Fighting to protect American innovation
Innovation, in addition to being a critical pillar of the American economy, is also one of the things that sets America apart. Our innovative capacity has made the world a better place by improving living conditions and health around the world. Intellectual Property (IP) protections are at the heart of these discoveries and inventions, giving researchers, inventors, entrepreneurs, and other creators ownership of their work. Every day we see American innovation at work in the field of medicine, particularly when it comes to the development of hope-giving treatments and cures.

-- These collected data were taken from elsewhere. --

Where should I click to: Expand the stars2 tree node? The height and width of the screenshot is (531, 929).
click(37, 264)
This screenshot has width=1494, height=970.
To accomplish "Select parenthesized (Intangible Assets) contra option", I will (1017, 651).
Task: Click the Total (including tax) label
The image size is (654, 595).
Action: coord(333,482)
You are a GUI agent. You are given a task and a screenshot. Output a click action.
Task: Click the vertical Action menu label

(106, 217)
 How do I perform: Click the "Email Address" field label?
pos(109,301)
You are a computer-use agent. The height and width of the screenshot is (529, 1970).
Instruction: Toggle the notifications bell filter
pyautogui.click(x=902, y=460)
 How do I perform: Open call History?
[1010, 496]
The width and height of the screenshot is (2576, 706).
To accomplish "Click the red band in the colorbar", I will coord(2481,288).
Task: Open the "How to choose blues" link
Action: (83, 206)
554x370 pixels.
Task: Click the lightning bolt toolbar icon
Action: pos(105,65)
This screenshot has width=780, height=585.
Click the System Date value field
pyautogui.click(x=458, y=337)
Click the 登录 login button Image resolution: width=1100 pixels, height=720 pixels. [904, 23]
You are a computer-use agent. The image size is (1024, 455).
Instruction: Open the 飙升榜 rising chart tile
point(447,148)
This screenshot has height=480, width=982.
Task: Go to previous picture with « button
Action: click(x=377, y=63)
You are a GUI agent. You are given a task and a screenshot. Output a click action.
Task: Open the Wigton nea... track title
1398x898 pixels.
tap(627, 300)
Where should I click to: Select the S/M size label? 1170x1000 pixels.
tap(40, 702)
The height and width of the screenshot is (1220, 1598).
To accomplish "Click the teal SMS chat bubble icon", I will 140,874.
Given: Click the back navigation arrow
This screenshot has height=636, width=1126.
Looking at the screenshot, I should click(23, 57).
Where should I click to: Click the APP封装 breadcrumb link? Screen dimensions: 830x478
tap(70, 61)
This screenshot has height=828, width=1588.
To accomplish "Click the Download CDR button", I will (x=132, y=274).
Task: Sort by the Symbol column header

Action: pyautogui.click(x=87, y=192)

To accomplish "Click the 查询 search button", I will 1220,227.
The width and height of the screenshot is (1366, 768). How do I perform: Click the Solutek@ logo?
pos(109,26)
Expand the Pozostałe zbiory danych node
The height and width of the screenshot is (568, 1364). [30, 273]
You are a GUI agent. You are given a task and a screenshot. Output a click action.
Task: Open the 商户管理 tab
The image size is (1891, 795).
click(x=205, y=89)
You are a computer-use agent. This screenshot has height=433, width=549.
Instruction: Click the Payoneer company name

We all agree the United States has a responsibility to help vaccinate the world, which is why we’ve pledged to donate at least 1.1 billion COVID vaccine doses. Getting vaccines to every corner of the world is a noble and important effort, and we are well on our way to doing so without handing over American IP. In March, the U.S. reached the milestone of donating half a billion COVID vaccines to more than 110 countries around the world.
However, where we differ is in our willingness to go back on our word to innovators about protections of their hard-won work. Democrats in Congress have already shown their willingness to sacrifice new treatments and cures through their socialist drug pricing proposal, so perhaps we shouldn’t be surprised by the administration’s recent efforts to waive certain obligations under the World Trade Organization’s (WTO) Trade-Related Aspects of Intellectual Property Rights (TRIPS) Agreement for COVID-19 vaccines. If successful, however, the dangerous precedent this creates for the future of American innovation cannot be overstated.
We cannot simply hand over the keys to America’s innovation engine, especially not to countries like China and Russia.
The true barriers to access to vaccines are lack of technical expertise, shortage of raw materials, and supply chain infrastructure — not IP. Giving away American IP is not only dangerously short-sided; it won’t solve the challenges of getting more shots in arms.
That’s why I’ve introduced legislation — the Protecting American Innovation Act — to affirm Congress’s authority over international trade by requiring the United States Trade Representative (USTR) to consult with Congress when negotiating any suspension or modification of trade agreements, including any COVID-related waivers or suspensions. Among other provisions, the Protecting American Innovation Act would also provide for an up-or-down vote on these negotiations, making any changes subject to congressional approval.
I was also pleased to sign on to a letter led by my colleague and Republican Lead of the Ways and Means Health Subcommittee, Rep. Vern Buchanan (R-Fla.), and Rep. Buddy Carter (R-Ga.) sharing our serious concerns about any agreement to waive IP protections.
Sadly, Democrats will not join our efforts to protect American innovation, and the Biden administration continues to ignore our advice. WTO’s TRIPS waiver process continues to move full speed ahead with support from the administration. In fact, text of a waiver, which was negotiated with USTR input, was presented to WTO membership earlier this week ahead of today’s TRIPS Council Meeting — without any consultation from Congress. I was already concerned about the implications of this potential waiver, but after seeing the latest version of the text I’m even more concerned this would empower China by giving them the final say in whether they benefit from American IP.
Just last week I met with WTO Director-General, Dr. Ngozi Okonjo-Iweala, and reiterated my concerns about a potential TRIPS waiver and how it endangers the innovation we rely on. It was a productive meeting, and I appreciated the opportunity to engage candidly about my concerns. I’ve also spoken directly with USTR Ambassador Katherine Tai about the importance of protecting American IP.
I’m incredibly disappointed and concerned this process continues to move forward, and I will keep fighting to protect American IP. The United States leads the world in life-changing inventions and discoveries. The work our researchers and scientists do every day makes the world a better place, and I believe the government should foster that — not get in the way as the government has done on far too many occasions.
Adrian Smith represents the 3rd District of Nebraska and is ranking member of the Ways and Means Trade Subcommittee.